Task description:
Once you find the line containing "Toggle bold formatting" in the data below, copy it and each following line exactly, up to and including the line containing "Task: Open the YouTube channel @LuTrader_LB", and nothing else.

Records supplied:
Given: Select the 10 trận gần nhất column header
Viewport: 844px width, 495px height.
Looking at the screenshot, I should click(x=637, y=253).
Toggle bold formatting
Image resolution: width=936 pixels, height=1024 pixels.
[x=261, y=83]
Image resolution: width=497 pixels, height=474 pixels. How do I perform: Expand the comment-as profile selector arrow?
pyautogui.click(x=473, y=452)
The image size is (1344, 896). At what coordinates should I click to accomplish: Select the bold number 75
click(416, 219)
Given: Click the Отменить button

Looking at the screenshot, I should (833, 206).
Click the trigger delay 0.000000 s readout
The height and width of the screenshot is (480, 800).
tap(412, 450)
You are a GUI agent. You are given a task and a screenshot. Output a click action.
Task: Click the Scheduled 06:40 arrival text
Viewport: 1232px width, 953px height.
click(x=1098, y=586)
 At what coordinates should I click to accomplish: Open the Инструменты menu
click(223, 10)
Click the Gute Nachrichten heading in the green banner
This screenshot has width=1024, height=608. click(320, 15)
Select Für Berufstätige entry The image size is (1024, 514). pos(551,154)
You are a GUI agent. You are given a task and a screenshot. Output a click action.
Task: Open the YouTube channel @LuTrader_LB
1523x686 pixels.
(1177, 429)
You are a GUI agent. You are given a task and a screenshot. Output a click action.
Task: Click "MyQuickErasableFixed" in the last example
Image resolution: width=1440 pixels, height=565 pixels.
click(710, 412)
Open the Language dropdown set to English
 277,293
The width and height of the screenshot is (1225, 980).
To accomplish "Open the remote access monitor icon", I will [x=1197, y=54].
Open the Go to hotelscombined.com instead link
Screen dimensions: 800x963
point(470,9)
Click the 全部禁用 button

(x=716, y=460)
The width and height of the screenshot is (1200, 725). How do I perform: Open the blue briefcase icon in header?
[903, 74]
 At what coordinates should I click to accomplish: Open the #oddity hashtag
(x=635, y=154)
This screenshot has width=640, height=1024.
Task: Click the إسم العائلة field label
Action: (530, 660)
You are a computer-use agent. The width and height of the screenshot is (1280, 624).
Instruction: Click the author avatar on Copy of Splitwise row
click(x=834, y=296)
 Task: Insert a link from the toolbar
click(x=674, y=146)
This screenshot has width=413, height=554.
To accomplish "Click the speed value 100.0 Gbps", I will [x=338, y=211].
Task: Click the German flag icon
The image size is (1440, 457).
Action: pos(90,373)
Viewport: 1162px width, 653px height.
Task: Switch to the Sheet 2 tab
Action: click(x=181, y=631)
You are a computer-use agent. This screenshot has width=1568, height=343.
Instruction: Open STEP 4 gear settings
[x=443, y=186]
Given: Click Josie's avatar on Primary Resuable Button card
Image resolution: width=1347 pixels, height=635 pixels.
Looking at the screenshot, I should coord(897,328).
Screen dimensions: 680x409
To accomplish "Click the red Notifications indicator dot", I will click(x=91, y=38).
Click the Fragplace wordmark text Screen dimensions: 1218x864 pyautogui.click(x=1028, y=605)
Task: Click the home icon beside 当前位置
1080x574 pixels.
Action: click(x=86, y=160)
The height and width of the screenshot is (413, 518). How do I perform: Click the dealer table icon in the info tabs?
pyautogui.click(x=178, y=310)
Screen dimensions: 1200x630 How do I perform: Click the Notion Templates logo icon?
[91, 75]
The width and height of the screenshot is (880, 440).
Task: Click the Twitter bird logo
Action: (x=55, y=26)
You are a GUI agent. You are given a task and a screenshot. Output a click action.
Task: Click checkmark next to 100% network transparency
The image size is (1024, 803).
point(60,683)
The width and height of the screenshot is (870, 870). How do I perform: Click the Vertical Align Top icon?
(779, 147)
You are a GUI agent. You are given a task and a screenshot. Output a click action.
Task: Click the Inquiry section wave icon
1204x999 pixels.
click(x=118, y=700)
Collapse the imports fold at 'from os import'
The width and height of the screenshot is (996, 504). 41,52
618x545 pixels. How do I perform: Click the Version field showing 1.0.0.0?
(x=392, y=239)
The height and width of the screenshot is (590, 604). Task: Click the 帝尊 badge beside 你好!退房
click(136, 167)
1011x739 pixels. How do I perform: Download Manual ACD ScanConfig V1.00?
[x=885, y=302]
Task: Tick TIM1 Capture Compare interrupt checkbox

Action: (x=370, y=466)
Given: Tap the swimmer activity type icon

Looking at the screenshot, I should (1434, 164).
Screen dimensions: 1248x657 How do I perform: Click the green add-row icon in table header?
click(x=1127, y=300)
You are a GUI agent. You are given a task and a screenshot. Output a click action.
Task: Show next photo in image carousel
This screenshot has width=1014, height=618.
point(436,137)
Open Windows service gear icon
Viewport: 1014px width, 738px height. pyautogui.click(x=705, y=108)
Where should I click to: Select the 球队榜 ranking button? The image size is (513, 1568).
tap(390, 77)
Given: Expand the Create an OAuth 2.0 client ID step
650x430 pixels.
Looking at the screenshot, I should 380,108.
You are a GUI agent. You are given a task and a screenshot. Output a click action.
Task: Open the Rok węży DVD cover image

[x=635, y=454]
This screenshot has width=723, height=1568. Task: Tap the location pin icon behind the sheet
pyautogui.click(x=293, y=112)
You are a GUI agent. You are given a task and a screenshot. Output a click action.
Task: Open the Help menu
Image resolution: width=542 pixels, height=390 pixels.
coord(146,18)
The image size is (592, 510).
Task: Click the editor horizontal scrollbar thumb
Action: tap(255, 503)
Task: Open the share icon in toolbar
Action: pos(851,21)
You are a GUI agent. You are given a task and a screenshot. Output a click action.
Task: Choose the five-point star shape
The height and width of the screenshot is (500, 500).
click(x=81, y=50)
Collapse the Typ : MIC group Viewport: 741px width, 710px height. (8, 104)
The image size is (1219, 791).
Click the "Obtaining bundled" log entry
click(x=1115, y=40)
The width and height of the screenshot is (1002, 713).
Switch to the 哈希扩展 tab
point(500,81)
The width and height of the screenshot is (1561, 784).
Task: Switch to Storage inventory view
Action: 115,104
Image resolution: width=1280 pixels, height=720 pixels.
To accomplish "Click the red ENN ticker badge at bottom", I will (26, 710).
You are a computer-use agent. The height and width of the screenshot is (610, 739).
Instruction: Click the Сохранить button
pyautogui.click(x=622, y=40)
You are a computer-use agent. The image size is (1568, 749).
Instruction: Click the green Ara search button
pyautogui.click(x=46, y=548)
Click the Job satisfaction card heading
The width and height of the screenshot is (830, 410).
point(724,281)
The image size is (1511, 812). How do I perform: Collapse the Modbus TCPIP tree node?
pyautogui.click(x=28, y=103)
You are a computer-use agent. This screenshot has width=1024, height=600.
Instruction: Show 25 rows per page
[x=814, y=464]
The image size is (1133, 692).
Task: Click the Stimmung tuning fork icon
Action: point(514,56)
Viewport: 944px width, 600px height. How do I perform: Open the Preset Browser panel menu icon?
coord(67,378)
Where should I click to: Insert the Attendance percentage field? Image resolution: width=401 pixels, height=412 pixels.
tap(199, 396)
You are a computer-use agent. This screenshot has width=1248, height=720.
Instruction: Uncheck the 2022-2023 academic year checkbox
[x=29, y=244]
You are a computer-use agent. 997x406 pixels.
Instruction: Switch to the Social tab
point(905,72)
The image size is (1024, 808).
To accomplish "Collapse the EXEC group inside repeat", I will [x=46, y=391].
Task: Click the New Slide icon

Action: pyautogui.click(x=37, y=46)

Output:
Toggle bold formatting
Image resolution: width=936 pixels, height=1024 pixels.
[x=261, y=83]
Image resolution: width=497 pixels, height=474 pixels. How do I perform: Expand the comment-as profile selector arrow?
pyautogui.click(x=473, y=452)
The image size is (1344, 896). At what coordinates should I click to accomplish: Select the bold number 75
click(416, 219)
Given: Click the Отменить button

Looking at the screenshot, I should (833, 206).
Click the trigger delay 0.000000 s readout
The height and width of the screenshot is (480, 800).
tap(412, 450)
You are a GUI agent. You are given a task and a screenshot. Output a click action.
Task: Click the Scheduled 06:40 arrival text
Viewport: 1232px width, 953px height.
click(x=1098, y=586)
 At what coordinates should I click to accomplish: Open the Инструменты menu
click(223, 10)
Click the Gute Nachrichten heading in the green banner
This screenshot has width=1024, height=608. click(320, 15)
Select Für Berufstätige entry The image size is (1024, 514). pos(551,154)
You are a GUI agent. You are given a task and a screenshot. Output a click action.
Task: Open the YouTube channel @LuTrader_LB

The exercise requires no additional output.